What would we discover if our view of China became less prejudiced?
That is a good question. You would discover that the Chinese generally have an extremely positive attitude about their future development. The Chinese are opportunistic, but at the same time also very optimistic. People think that things will keep moving up and getting better. That is of course because China has moved in only one direction over the last 30 to 40 years. That leads people to say: “Whatever happens, even if things proceed more slowly, they will get better.”
Is this optimism being tarnished by climate change and environmental issues?
The Chinese press spreads a lot of optimism. People see things positively, so China will overcome the next challenge – the environmental crisis and climate change – too.
For which technologies and products is China a leader?
Digital technologies, without a doubt, including digital payment systems, for example, and fintech in general. Alipay and Tencent Pay are relevant names in this sense. That is solely because hundreds of millions of people use digital payment systems every single day. It is the same with facial recognition in artificial intelligence. I read just recently that half of the world’s video surveillance cameras are installed in China. All of these cameras have been or are progressively being replaced by smart technologies for facial recognition, number plate recognition and motion detection. In doing so, huge volumes of data are created to train AI. This does not work in the West, which is why China has developed probably the best algorithms in this field.
Are there any other fields?
There is genetic engineering, for example. China possesses one of the world’s largest human gene databases because the government supports it, and the population is not very sensitive when it comes to the analysis, storage and disclosure of gene information. Again, just the volume of information here generates massive innovation. Fintech, feature recognition, gene technology – China has an enormous advantage in these fields compared to other countries.
“If something is used in a new way, even that is innovative”
If something is new, is it already innovative? Is the understanding of newness different in China than in the West?

■ **Recorded information**:
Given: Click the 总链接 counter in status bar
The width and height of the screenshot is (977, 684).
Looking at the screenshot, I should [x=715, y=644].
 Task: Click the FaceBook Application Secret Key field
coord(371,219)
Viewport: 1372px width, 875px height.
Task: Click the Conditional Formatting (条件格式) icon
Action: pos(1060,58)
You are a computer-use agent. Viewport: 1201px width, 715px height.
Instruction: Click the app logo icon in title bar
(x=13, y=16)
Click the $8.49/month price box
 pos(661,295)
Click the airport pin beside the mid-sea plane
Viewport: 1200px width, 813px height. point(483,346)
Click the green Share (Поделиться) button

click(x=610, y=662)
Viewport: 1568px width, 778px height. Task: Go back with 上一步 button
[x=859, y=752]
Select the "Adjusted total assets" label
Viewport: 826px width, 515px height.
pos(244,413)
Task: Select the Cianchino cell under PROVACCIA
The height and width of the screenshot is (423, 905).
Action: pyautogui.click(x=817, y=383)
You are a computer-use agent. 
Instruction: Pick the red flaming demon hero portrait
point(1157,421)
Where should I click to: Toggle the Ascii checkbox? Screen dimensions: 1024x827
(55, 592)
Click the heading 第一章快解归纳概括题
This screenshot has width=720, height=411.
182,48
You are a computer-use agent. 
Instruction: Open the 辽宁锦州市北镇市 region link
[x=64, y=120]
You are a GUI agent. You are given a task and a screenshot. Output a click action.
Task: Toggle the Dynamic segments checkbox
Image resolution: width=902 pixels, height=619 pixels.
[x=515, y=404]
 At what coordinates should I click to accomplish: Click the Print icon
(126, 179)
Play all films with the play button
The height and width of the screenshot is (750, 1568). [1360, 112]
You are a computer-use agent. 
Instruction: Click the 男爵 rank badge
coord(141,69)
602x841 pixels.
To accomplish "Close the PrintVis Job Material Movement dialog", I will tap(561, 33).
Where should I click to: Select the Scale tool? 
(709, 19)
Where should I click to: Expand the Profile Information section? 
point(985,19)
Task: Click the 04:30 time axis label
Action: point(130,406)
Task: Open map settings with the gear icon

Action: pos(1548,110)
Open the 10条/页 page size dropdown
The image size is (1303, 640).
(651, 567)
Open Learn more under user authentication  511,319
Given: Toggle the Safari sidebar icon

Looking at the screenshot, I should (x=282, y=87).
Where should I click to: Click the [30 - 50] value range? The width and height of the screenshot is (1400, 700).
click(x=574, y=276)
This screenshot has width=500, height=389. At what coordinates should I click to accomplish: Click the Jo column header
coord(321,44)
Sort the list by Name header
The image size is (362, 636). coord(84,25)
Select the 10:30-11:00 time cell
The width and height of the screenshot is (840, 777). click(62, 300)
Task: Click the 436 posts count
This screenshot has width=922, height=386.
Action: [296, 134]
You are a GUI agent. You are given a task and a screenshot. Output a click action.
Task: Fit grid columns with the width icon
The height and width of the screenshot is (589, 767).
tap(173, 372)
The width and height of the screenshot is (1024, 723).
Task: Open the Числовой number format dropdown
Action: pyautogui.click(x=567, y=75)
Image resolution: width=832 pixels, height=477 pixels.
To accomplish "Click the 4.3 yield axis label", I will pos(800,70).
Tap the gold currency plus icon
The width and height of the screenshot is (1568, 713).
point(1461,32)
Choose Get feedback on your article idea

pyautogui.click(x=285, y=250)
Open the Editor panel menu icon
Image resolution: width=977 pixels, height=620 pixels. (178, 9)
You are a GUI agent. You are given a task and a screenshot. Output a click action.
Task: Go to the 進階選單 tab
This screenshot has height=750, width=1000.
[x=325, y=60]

■ **Work to be completed**: Resume the interview about China above, picking up right after its last line.

■ **Output of the task**:
The threshold for newness is much lower than in Europe. If something is used in a new way, even that is considered innovative. Take a look at the different categories of patents. One is the invention patent, which is truly new in the world. Another is the utility model patent. New utility models are innovative in China since different usage possibilities do arise, even if they might have existed elsewhere once before. One example from e-commerce is live-streaming. Live-streaming means being able to sell something through channels such as Zoom. If that vendor is an entertaining person, tens of thousands of people will watch and maybe 1% or 10% will order the product. Something like this existed in Europe once before: it was called teleshopping. I would not say it was copied, but rather almost reinvented for a digital format. Packaged in a new medium and made extremely successful.
Does critical questioning have no role in any of this?
For many innovators, critical questions mean more problems than opportunities for success. Where possible, critical follow-up questions are avoided for each commercial activity.
Does that mean China hosts a form of supercapitalism?
Chinese entrepreneurs are businesspeople with a very, very capitalistic mindset. That has historical reasons, too. The Chinese were excellent traders for millennia, although merchants had a very low place in the social hierarchy. One possible explanation for that is that the emperor did not support any social class that could have represented an antithesis to his power economically and financially. The Chinese dynasty held businesspeople in their place for a long time. That has now changed. Of course the party still comes first, then the civil servants – but after them it’s the businessmen and businesswomen.